Près de la mer. Poème en prose

Lorsqu’il sent poindre en lui les assauts de la dépression, il s’en va chercher refuge près de la mer. Elle ne se lasse pas de chanter, pour lui comme pour quiconque, la même histoire de vagues et d’écume, offrant à chacun, pour rien, son spectacle de rue, ses acrobaties légères, sa danse de voiles et de tulle. Jamais elle ne refuse de donner, à qui le demande, sa vision toute féminine de l’infini. Elle est une présence qui apaise, dans le bercement du ressac et la ligne pure de l’horizon. Elle laisse, à qui veut bien les trouver, de menus lots de consolation : morceaux de verre colorés, squelettes d’oursin étoilé, fragments d’algues desséchées… Certains jours, assis sur un banc, face au vide, seul avec la mer et plus uni encore avec elle qu’un doge de Venise, il écoute sa fable mélancolique, ses plaintes caricaturales et ses cris de mouette effarouchée. Il ne lui reproche pas son emphase, non plus que ses trop longues phrases et sa grandiloquence mal placée. Il sait qu’en dépit de ses postures de cinéma, de ses airs de princesse et de son humeur fantasque, la mer est sincère. Il laisse à cette amie fidèle le soin de bercer son chagrin.

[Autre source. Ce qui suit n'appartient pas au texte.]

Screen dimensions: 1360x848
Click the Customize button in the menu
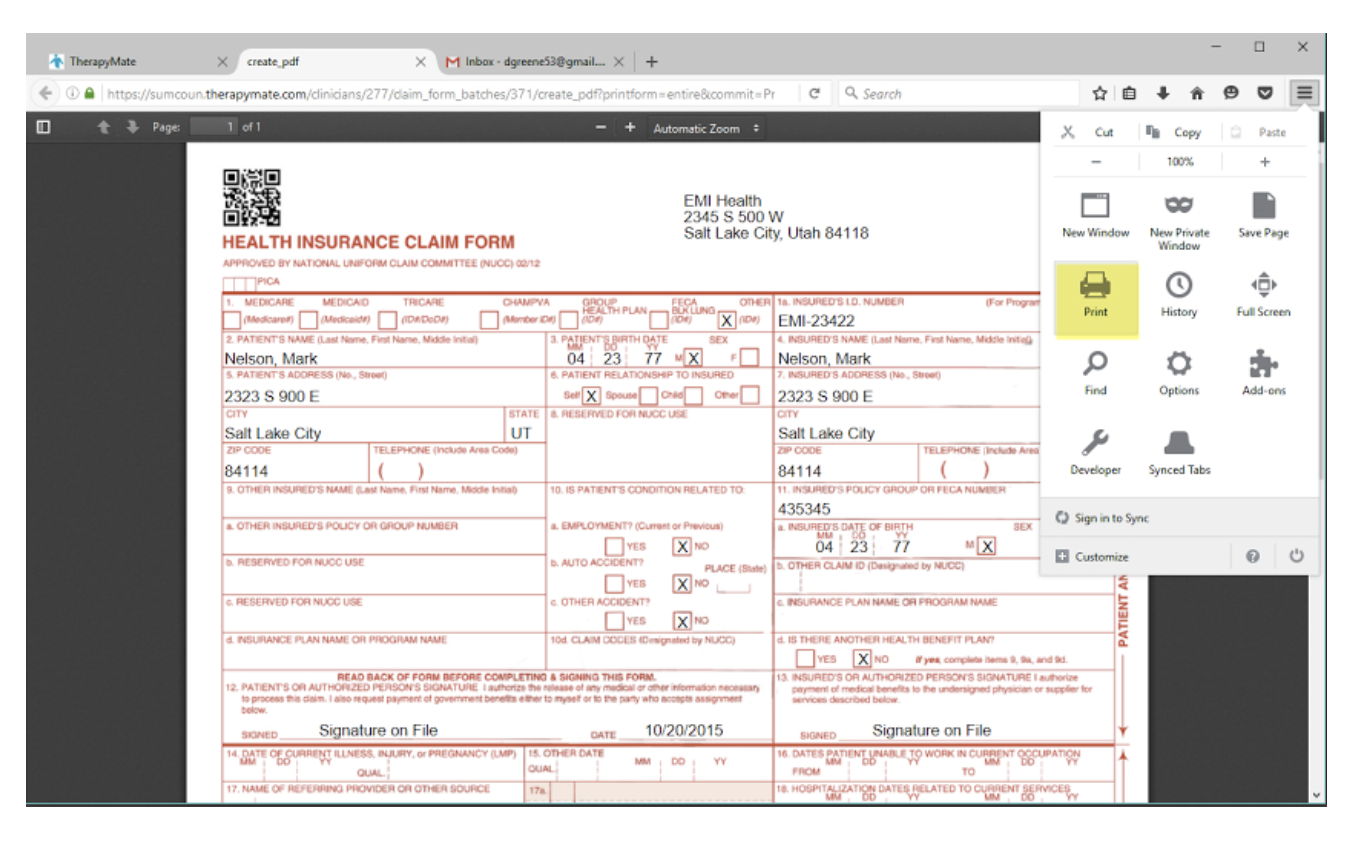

Gabriel Grossi, janvier 2021.

9 commentaires sur « Près de la mer. Poème en prose »

    1. Bonjour,
      Il n’y a pas de problème dans la mesure où vous avez indiqué correctement la source et même présenté mon travail. Je vous remercie au contraire d’avoir donné de l’écho à ce modeste poème. Bien cordialement.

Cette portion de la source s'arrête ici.